■ Trecho fornecido ■
Outro aspecto que ainda cabe destacar sobre a dimensão positiva do conflito é a evidência da angústia frente à responsabilidade que deriva da liberdade. Ao se relacionar, ou seja, ao apresentar seu projeto ao mundo intersubjetivo, ao constituir se humano, o eu defronta-se com uma possibilidade que é a sua, no sentido de individualidade ontológica. O ser se apresenta por inteiro, sem reservas ou escusas, mas também sem estar acabado; assim, o ser é possibilidade. Esse reconhecimento do projeto como possibilidade gera a angústia de ser o único responsável pela constituição do Em-si e Para-si. “Com efeito, angústia é reconhecimento de uma possibilidade como minha possibilidade, ou seja, constitui-se quando a consciência se vê cortada de sua essência pelo nada ou separada do futuro por sua própria liberdade” (SARTRE, 2016, p. 80).

■ Enunciado da tarefa ■
No trecho sobre a angústia e a liberdade, por que o ser é entendido como possibilidade? Explique em uma a três frases. As linhas que vêm a seguir não precisam ser consultadas.

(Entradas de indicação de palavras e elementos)

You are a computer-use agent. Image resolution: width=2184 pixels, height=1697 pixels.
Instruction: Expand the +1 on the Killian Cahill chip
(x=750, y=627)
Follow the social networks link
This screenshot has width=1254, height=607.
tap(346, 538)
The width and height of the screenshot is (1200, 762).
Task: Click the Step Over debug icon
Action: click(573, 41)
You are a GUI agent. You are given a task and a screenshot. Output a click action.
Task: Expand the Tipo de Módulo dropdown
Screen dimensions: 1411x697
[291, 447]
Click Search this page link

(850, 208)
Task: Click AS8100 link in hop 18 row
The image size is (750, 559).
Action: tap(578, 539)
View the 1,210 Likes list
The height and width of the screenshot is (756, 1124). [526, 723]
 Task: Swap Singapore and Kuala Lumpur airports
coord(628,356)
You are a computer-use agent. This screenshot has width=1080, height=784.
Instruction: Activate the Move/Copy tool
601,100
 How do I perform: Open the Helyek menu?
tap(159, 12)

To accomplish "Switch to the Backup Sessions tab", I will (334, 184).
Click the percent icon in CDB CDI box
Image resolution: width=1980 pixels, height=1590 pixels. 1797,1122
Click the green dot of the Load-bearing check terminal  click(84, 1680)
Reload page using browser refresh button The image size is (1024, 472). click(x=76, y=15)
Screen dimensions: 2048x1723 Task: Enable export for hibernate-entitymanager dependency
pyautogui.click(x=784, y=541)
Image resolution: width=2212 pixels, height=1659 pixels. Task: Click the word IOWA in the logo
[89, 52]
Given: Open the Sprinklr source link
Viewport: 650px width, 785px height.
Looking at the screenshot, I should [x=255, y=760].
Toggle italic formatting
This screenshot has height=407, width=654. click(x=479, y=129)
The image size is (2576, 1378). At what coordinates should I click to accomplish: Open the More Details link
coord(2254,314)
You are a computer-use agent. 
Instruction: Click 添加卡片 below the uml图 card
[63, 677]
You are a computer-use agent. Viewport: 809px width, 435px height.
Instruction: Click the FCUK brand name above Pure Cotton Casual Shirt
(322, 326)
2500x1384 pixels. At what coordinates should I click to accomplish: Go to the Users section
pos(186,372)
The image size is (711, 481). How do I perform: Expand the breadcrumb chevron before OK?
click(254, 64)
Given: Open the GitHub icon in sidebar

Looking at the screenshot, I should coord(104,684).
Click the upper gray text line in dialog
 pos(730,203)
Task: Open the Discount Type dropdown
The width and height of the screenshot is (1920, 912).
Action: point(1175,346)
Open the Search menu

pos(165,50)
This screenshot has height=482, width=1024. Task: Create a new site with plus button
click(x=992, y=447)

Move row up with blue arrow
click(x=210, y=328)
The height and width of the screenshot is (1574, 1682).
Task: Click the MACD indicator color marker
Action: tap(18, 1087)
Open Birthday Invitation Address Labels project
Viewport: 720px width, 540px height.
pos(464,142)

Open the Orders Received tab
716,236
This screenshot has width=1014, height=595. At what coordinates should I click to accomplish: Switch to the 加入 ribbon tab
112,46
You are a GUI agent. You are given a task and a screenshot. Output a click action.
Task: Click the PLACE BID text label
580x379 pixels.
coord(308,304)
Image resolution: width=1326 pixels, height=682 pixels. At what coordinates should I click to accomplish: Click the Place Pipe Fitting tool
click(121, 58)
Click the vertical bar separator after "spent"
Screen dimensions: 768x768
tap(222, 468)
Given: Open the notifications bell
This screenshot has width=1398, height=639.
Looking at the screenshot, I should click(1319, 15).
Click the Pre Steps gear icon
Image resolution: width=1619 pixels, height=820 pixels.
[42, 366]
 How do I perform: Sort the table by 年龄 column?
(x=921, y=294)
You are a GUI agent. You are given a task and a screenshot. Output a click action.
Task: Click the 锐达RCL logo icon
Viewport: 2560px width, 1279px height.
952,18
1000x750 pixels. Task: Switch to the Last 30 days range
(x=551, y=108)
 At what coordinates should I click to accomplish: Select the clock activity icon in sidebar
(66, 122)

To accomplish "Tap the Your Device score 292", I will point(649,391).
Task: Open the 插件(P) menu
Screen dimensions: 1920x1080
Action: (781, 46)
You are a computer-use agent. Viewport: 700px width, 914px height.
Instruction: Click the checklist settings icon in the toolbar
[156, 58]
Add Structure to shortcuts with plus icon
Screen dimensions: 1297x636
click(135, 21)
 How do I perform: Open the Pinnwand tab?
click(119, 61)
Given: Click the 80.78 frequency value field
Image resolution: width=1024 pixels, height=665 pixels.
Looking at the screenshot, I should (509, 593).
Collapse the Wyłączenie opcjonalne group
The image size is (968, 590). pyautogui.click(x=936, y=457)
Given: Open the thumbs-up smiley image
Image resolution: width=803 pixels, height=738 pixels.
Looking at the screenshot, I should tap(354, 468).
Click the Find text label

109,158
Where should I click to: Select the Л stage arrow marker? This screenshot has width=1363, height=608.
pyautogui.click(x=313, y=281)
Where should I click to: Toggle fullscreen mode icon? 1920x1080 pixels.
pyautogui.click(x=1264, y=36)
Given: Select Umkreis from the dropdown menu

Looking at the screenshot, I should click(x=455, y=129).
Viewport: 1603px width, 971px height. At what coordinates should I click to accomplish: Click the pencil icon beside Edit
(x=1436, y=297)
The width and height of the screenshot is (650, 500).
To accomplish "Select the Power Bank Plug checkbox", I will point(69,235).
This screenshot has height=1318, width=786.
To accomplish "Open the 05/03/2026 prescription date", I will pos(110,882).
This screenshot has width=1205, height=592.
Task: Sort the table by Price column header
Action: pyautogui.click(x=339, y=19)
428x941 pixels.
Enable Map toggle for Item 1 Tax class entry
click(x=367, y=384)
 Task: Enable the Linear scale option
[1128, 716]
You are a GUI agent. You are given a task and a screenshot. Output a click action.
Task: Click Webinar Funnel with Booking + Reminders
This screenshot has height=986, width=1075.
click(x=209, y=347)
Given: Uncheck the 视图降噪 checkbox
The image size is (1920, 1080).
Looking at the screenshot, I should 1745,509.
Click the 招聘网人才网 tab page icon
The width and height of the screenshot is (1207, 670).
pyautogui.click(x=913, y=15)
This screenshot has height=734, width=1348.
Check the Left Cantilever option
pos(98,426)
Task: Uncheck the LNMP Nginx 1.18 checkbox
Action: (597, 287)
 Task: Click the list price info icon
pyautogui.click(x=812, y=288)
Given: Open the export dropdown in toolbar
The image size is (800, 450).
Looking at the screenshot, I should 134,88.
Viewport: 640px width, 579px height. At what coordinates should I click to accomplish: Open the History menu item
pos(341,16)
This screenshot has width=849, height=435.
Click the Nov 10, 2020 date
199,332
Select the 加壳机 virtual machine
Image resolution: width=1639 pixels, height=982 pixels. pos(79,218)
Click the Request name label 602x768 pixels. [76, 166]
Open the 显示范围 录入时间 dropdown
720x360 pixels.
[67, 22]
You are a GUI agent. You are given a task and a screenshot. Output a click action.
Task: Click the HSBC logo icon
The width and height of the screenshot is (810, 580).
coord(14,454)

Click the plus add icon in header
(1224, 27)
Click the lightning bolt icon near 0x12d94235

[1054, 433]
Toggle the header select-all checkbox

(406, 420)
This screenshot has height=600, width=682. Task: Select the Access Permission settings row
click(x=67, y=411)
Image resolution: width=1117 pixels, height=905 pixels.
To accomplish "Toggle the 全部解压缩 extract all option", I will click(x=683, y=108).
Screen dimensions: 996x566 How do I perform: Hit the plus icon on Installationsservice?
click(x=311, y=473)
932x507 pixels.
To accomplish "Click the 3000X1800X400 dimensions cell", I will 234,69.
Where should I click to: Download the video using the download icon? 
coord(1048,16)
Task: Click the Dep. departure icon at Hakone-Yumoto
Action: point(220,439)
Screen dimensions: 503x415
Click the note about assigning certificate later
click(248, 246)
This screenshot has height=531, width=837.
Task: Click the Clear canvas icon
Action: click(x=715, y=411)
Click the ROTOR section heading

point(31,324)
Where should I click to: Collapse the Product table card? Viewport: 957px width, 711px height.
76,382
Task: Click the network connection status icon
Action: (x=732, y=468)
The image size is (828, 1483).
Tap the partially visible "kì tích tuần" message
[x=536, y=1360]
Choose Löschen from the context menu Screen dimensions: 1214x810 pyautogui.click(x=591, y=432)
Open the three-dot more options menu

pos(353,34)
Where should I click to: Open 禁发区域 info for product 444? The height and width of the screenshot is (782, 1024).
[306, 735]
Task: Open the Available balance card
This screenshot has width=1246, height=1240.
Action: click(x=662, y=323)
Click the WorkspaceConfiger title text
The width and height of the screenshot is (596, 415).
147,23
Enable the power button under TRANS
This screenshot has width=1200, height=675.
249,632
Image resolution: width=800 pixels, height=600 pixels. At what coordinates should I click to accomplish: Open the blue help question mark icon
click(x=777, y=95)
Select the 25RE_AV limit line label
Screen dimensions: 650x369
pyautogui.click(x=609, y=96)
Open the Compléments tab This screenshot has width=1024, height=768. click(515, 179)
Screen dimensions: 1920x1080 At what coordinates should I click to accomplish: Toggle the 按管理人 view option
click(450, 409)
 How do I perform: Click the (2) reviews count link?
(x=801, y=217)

■ Resposta esperada ■
O ser é entendido como possibilidade porque se apresenta por inteiro, sem reservas ou escusas, mas também sem estar acabado.